Work item: The response must be made up of the lines in the entries below that contain "gear".

Source information:
- Opening Delimiter -

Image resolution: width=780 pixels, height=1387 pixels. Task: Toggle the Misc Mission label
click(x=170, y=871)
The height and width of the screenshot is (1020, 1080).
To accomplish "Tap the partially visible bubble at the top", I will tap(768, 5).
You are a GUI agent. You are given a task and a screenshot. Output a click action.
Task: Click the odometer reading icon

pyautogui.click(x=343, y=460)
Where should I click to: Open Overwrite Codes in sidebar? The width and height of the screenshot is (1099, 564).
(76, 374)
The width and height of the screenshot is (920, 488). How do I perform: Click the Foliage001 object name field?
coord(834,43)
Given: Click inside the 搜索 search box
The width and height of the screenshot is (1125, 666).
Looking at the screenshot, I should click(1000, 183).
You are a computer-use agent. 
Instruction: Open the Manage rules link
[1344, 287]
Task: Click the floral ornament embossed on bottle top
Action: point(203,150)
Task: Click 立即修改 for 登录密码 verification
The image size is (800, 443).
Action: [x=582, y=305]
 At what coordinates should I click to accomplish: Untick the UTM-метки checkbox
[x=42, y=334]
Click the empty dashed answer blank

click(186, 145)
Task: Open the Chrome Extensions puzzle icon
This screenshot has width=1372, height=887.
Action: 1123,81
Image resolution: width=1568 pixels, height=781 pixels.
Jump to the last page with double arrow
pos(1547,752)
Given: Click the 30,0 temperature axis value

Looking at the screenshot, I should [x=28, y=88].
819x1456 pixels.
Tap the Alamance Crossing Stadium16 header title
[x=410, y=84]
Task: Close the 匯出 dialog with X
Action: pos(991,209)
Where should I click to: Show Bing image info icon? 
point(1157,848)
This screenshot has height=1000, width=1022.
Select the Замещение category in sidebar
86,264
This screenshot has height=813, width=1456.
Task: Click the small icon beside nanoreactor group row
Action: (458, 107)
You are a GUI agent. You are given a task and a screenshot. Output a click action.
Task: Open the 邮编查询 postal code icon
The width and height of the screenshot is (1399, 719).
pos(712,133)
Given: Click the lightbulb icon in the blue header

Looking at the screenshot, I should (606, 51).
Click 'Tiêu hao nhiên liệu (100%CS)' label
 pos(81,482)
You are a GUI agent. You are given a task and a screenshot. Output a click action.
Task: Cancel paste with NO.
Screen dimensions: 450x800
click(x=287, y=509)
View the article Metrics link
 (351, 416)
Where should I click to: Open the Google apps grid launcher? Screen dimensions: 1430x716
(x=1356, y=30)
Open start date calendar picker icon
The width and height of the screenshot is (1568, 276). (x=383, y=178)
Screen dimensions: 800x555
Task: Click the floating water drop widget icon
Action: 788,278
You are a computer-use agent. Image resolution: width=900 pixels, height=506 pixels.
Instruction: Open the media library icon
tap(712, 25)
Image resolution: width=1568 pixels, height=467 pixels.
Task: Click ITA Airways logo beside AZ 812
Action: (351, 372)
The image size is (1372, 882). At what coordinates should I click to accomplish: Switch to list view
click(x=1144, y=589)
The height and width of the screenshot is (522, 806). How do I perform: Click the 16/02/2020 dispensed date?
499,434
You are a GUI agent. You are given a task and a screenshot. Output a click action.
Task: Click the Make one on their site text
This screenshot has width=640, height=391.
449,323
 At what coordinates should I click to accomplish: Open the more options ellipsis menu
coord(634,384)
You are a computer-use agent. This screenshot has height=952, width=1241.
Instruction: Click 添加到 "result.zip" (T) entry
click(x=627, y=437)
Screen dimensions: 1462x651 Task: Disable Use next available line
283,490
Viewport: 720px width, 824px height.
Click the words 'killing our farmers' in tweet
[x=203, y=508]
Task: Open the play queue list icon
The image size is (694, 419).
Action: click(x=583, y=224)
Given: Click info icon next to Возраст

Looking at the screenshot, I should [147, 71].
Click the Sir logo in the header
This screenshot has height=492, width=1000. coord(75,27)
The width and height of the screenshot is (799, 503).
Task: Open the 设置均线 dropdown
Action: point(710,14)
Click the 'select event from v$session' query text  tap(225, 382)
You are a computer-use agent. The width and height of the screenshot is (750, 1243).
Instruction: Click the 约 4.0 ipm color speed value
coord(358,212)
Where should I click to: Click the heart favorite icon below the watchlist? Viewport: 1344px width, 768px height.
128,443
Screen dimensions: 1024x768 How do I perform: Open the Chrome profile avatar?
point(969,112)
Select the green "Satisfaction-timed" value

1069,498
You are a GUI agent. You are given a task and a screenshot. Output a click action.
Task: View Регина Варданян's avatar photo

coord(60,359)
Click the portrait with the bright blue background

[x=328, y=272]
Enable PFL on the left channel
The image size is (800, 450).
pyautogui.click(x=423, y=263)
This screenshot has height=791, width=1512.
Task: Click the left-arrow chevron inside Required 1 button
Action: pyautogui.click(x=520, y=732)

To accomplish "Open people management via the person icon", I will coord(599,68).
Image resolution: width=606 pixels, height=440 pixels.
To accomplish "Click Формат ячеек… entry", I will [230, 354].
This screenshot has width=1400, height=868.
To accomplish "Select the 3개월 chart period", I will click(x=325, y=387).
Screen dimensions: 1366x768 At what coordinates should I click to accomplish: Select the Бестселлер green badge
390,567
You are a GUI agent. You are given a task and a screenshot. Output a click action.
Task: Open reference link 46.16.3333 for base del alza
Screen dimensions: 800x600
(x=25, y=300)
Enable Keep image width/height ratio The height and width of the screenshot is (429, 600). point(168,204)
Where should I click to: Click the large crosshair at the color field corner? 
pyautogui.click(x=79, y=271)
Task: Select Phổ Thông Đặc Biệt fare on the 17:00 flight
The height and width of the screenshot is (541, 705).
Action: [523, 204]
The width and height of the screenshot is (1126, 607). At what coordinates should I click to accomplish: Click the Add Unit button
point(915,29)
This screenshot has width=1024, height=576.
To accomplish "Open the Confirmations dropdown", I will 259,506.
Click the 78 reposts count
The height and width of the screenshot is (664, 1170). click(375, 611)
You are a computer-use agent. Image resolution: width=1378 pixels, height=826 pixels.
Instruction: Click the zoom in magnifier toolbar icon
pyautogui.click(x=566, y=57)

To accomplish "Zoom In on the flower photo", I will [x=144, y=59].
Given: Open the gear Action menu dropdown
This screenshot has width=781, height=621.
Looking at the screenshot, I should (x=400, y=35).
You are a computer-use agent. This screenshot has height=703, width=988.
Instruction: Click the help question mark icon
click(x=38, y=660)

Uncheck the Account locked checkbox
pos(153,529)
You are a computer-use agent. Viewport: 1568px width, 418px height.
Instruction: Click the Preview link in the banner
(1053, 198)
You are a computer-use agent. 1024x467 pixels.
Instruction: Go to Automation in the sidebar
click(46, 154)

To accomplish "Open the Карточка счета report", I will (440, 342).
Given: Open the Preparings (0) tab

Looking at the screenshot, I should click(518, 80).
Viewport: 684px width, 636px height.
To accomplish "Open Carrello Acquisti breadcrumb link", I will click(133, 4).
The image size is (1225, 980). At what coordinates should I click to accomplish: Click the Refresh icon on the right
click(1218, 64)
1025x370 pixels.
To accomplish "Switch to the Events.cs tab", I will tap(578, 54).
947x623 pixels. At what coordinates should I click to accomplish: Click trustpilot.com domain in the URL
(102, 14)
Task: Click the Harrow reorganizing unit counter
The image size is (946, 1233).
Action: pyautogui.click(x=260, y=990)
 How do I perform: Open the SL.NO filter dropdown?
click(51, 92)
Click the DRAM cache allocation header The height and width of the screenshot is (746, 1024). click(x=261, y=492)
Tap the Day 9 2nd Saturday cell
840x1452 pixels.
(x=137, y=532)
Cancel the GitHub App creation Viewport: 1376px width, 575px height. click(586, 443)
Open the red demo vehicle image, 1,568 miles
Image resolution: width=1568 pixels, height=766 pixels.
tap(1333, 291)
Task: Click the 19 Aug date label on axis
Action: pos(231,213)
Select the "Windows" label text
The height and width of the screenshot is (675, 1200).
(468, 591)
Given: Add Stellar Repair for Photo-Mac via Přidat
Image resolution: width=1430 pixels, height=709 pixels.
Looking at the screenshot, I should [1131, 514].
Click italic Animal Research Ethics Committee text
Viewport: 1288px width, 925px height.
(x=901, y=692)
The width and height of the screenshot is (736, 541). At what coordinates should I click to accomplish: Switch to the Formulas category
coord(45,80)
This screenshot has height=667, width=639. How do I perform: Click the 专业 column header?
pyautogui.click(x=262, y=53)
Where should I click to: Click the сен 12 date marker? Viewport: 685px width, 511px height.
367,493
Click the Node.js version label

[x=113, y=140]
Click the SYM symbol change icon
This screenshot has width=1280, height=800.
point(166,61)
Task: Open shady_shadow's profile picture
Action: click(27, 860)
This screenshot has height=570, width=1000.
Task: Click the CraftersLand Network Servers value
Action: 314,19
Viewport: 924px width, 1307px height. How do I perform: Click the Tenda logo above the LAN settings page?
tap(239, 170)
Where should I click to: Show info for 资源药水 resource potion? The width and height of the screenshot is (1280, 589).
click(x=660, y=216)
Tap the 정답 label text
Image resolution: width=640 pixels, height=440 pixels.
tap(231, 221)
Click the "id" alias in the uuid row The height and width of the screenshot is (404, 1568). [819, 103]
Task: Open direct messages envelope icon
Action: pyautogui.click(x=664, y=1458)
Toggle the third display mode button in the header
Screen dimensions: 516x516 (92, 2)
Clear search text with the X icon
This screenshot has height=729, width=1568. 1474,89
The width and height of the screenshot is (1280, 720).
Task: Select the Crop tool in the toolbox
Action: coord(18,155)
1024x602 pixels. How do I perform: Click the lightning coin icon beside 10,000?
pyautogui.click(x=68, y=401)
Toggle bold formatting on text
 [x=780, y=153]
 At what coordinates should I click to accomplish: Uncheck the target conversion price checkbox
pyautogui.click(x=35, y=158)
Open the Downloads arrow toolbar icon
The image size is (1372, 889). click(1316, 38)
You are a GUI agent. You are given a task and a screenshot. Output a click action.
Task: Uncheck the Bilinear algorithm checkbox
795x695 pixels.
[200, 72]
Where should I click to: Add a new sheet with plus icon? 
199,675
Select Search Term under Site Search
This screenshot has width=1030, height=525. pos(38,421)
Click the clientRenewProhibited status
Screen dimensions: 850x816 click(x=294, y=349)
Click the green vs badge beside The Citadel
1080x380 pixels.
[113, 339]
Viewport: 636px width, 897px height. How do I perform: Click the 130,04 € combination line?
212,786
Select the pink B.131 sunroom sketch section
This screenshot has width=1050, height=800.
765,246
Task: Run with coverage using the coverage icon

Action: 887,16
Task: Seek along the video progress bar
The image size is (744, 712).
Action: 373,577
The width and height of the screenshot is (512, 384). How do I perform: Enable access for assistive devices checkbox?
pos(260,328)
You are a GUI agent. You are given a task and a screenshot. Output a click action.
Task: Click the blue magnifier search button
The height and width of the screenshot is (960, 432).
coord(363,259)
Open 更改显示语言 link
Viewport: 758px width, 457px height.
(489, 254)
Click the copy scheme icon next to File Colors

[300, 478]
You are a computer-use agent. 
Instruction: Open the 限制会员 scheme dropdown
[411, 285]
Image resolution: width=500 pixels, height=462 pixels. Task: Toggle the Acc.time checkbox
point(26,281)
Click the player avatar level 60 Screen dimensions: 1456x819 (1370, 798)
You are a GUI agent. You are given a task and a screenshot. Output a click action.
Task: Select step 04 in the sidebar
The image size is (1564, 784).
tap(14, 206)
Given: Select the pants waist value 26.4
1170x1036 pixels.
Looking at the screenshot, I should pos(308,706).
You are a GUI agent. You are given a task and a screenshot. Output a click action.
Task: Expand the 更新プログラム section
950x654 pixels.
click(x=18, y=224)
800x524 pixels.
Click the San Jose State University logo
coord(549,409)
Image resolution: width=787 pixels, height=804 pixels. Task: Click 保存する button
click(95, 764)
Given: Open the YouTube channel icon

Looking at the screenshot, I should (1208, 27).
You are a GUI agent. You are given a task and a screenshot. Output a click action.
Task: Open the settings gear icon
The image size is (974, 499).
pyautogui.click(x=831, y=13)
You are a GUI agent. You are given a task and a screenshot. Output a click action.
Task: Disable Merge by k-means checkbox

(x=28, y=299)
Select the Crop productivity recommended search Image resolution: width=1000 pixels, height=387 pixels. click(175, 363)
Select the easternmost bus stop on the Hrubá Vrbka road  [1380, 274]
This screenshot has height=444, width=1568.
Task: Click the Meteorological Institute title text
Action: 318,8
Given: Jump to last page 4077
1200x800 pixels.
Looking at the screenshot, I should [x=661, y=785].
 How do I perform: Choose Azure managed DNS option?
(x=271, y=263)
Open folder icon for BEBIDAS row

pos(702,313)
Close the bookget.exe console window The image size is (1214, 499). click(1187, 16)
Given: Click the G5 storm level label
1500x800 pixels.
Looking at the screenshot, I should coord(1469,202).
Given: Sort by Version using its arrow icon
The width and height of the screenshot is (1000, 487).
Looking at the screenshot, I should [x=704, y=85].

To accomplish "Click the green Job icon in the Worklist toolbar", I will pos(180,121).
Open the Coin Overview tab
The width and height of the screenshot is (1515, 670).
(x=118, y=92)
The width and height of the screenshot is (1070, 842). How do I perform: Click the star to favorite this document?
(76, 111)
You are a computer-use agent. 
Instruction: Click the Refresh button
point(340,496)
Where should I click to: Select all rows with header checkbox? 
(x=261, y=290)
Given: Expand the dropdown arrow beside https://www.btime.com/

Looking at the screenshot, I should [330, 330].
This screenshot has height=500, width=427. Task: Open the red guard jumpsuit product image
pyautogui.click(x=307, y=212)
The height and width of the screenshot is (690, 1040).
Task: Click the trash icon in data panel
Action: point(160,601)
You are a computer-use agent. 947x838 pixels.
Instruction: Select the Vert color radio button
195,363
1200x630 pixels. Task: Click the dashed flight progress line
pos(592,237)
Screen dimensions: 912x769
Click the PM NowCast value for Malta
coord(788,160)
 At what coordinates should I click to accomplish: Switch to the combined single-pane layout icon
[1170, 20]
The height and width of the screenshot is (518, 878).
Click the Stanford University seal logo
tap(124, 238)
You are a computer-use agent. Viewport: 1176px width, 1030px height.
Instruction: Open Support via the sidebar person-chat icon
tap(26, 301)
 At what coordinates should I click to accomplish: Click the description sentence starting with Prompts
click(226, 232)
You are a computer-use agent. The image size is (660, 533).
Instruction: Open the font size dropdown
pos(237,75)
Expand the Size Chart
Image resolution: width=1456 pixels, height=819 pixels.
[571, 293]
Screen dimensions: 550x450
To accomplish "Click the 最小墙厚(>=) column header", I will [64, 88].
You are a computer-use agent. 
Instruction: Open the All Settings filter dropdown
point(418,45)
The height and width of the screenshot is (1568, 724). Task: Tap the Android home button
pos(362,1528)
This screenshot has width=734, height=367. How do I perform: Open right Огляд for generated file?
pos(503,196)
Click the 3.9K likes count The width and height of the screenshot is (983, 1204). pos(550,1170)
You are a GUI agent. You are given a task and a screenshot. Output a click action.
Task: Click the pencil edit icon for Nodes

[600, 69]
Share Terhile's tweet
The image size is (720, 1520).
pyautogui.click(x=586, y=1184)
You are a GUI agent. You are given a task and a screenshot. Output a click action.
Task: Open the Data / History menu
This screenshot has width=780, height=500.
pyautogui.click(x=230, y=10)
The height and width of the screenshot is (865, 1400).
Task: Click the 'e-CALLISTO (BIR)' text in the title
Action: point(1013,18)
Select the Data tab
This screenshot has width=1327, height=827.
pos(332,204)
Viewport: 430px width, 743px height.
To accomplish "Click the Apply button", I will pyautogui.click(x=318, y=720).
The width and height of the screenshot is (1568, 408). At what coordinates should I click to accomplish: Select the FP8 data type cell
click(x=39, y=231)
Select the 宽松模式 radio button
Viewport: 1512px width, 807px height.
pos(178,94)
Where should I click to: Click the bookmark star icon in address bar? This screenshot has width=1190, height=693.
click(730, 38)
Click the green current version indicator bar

- Closing Delimiter -

Result below:
Given: Open the gear Action menu dropdown
Task: Open the settings gear icon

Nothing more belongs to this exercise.